At a Special Meeting, held at Freemasons' Tavern, on Nov. 20, 1867, to consider the first Report of the Royal Commission on Ritual, the following resolution, proposed by Dr. Pusey and seconded by Mr. J. N. Bagnall, was adopted:--

First Report of the Royal Commission on Ritual.

(1) That, while holding that the vestments cannot be deemed essential to the validity of the consecration of the Blessed Sacrament, and ought not to be introduced by the clergy without the good-will of their congregations, this Union, nevertheless, believes it to be of the greatest moment to the cause of unity, to the promotion of the true faith, and to the dignity of the worship of the Most High, that all the Catholic laws and customs of the Church of England be maintained in their full integrity; and further, that any proposed alteration of existing laws by Parliament, or any proposed declaration purporting to limit the scope and meaning of existing rubrics and canons, or any proposed enactment for increasing the coercive power and authority of the ordinary, ought, in the opinion of this Union, to be resisted by Churchmen to the fullest extent of their power. (2) And that the above resolution be forwarded to the Royal Commission, by the order of, and signed by, the President and other officers of the Union, and of District Unions and Local Branches.

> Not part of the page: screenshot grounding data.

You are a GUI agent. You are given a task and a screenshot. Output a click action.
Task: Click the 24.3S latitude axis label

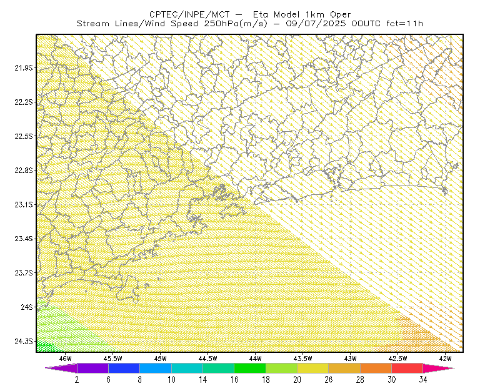coord(24,342)
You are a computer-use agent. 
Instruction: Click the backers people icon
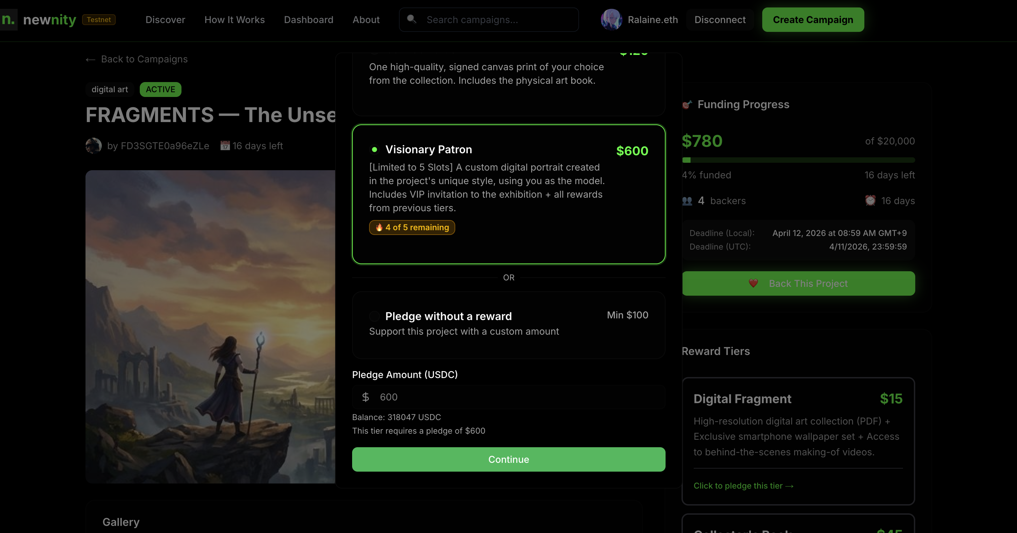point(687,201)
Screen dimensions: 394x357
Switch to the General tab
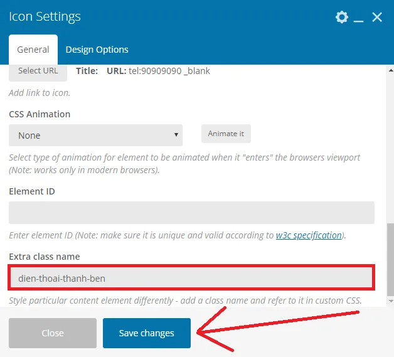click(33, 50)
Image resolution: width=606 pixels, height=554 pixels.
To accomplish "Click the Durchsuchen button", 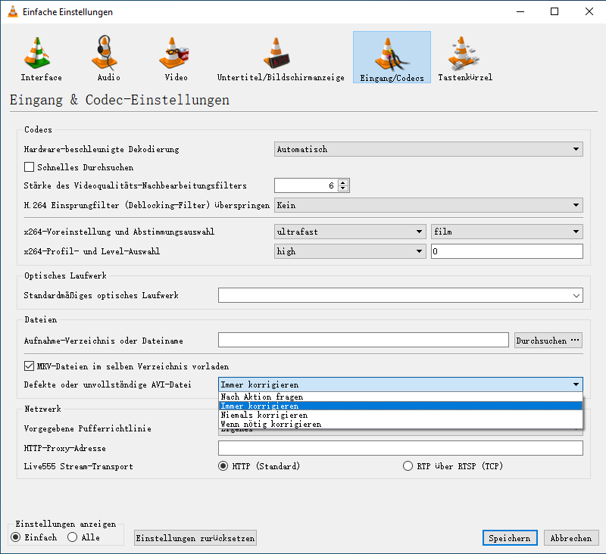I will [548, 341].
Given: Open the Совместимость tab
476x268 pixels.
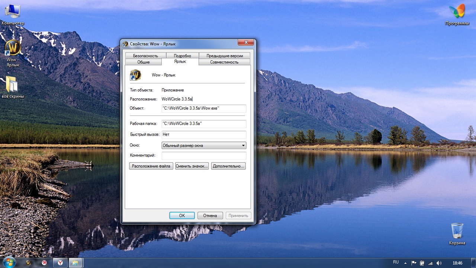Looking at the screenshot, I should [x=224, y=62].
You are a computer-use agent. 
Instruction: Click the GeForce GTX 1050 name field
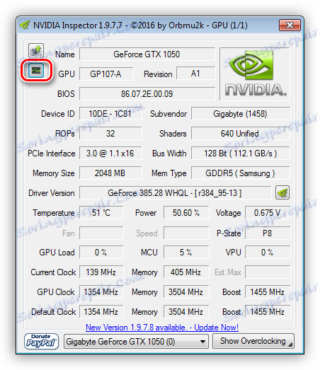[147, 54]

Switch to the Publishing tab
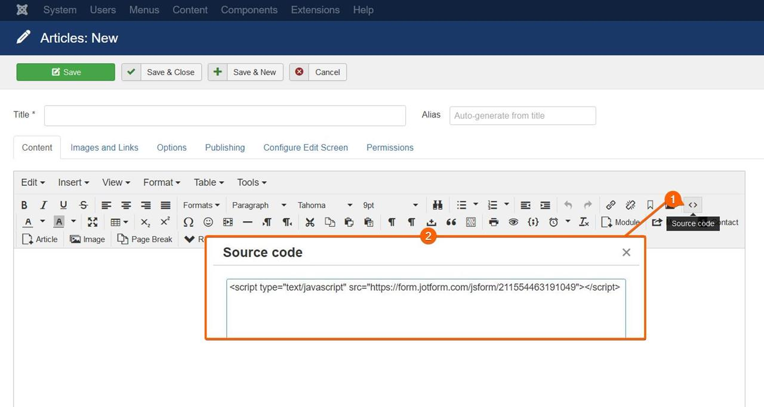click(x=225, y=147)
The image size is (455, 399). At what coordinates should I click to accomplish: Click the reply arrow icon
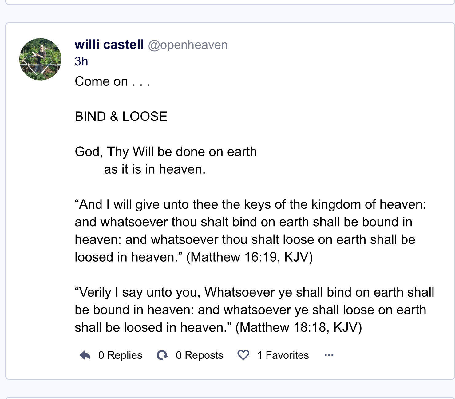coord(85,355)
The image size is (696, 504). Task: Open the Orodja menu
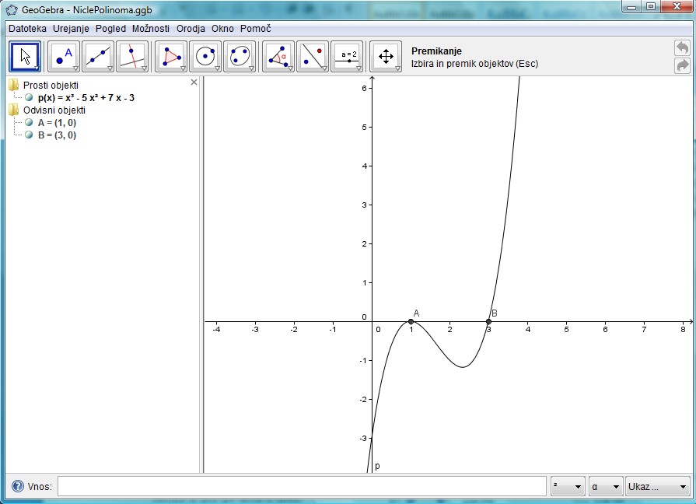pyautogui.click(x=191, y=28)
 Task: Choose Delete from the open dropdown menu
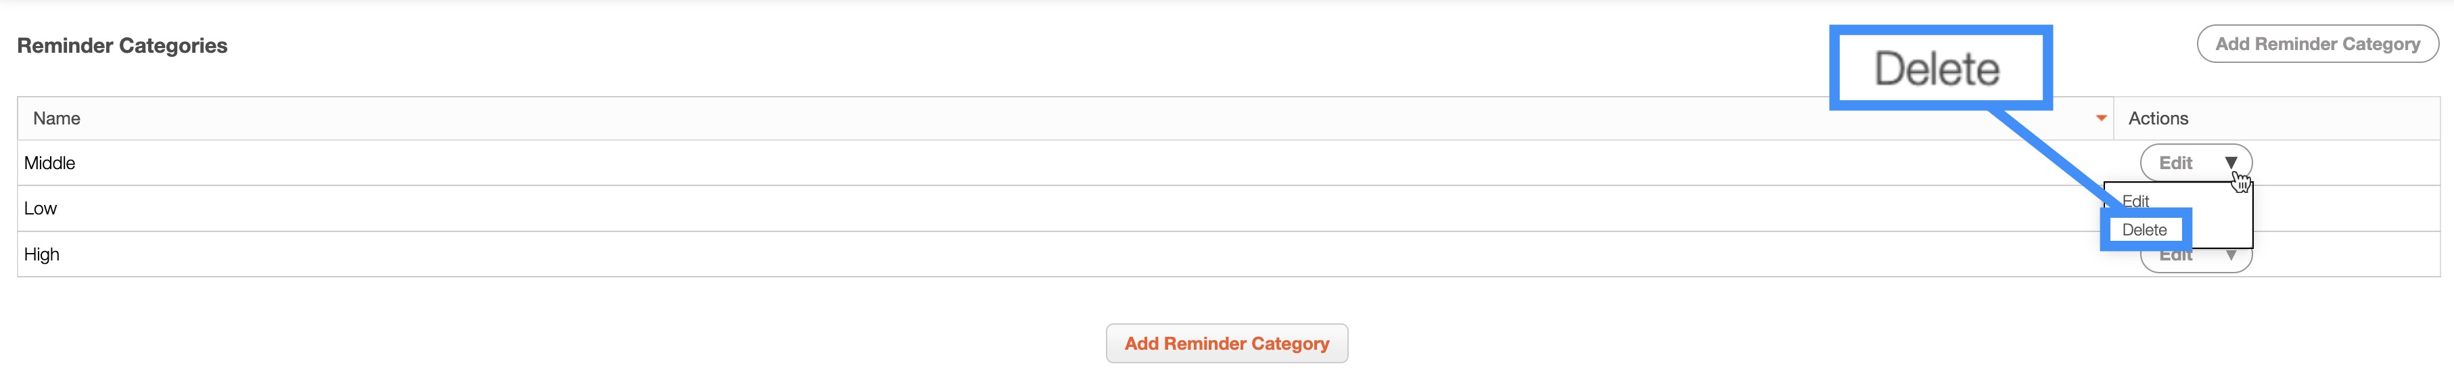(x=2144, y=230)
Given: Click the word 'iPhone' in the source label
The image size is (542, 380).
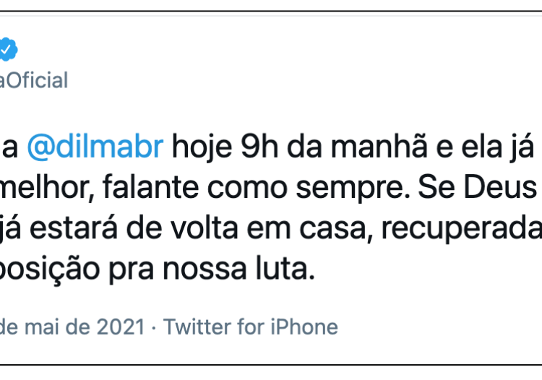Looking at the screenshot, I should 304,327.
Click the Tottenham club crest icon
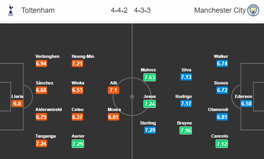The height and width of the screenshot is (159, 264). click(x=11, y=10)
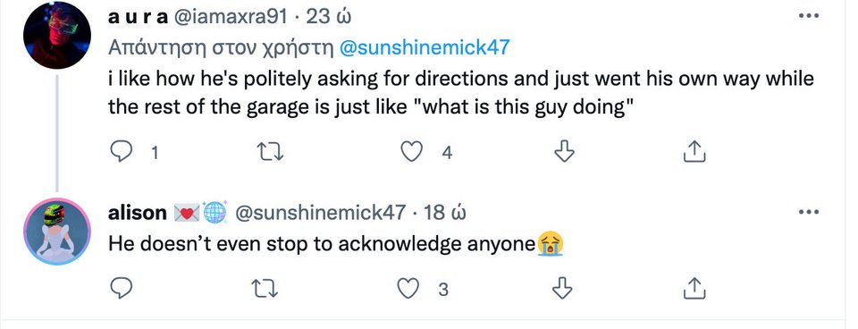Like alison's tweet with 3 likes

point(408,288)
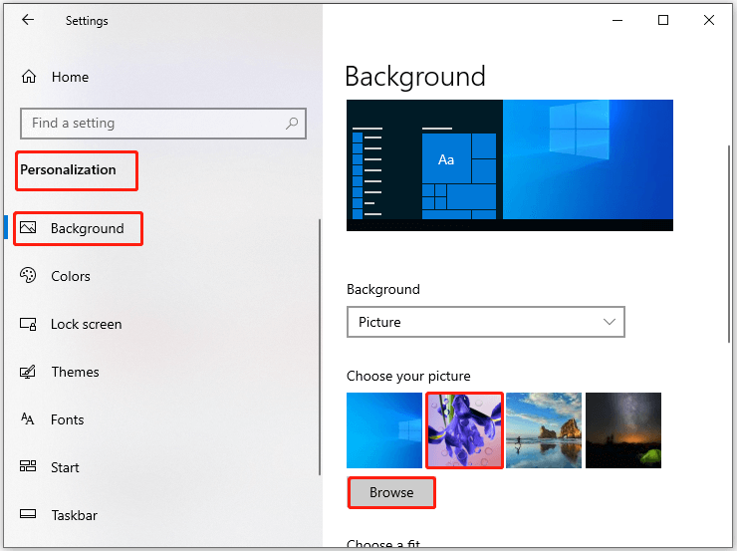Screen dimensions: 737x551
Task: Click the Browse button
Action: coord(391,492)
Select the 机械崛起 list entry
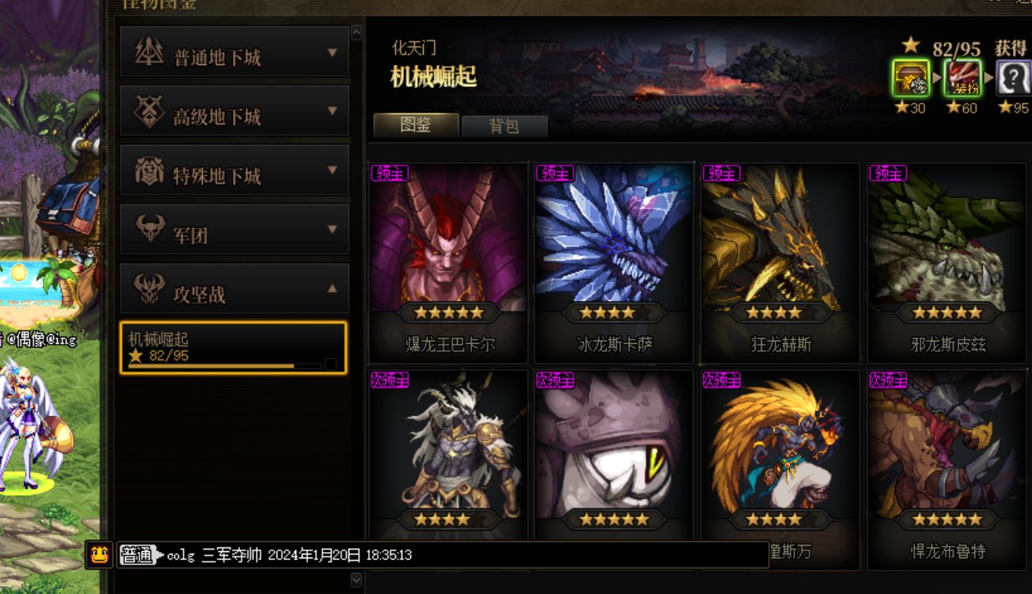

On the previous day a remarkable meeting was held at St. James's Hall, to protest against rubrical alterations, Earl Nelson in the chair. All the resources of the E. C. U. were placed at the disposal of Archdeacon Denison (the promoter), and a magnificent demonstration by nearly 3,000 men was the result. A Memorial, eventually signed by nearly 13,000 communicants, was adopted, addressed to the Royal Commissioners, in which it was maintained that the use of "high ceremonial" is part of the law of the Church of England, as testified to, moreover, by the interpretation of the Privy Council in the case of Liddell v. Westerton; that the revival of ceremonial which has been long in abeyance would not be effected without due regard for the feelings of the congregation, and the legal rights of the ordinary; but that to impose any other restraint upon such revival was most inexpedient, as requiring ex post facto legislation, and involving the further evil consequence of narrowing the basis of the Church of England.

A multitude of grave matters speedily demanded the attention of the Union, causing the record of the year to be remarkable beyond all others since the formation of the Union. The enumeration of the most important will show the enormous amount of work transacted. Such were the proceedings of the Royal Commission on Ritual; Bills in Parliament; the Lambeth Conference; the St. Alban's (Holborn) prosecution; the Voysey scandal, the reform of Convocation; the attempt to impugn the right of the clergy to marriage fees; a scheme for promoting a series of Lectures on Church subjects throughout the country; the establishment of an Ecclesiastical Trust; the extraordinary Address to Army Chaplains, and their general treatment by the Chaplain-General; disturbances during Divine Service; the position of Assistant-Curates; and the legal rights of Bishops in regard to the consecration of churches.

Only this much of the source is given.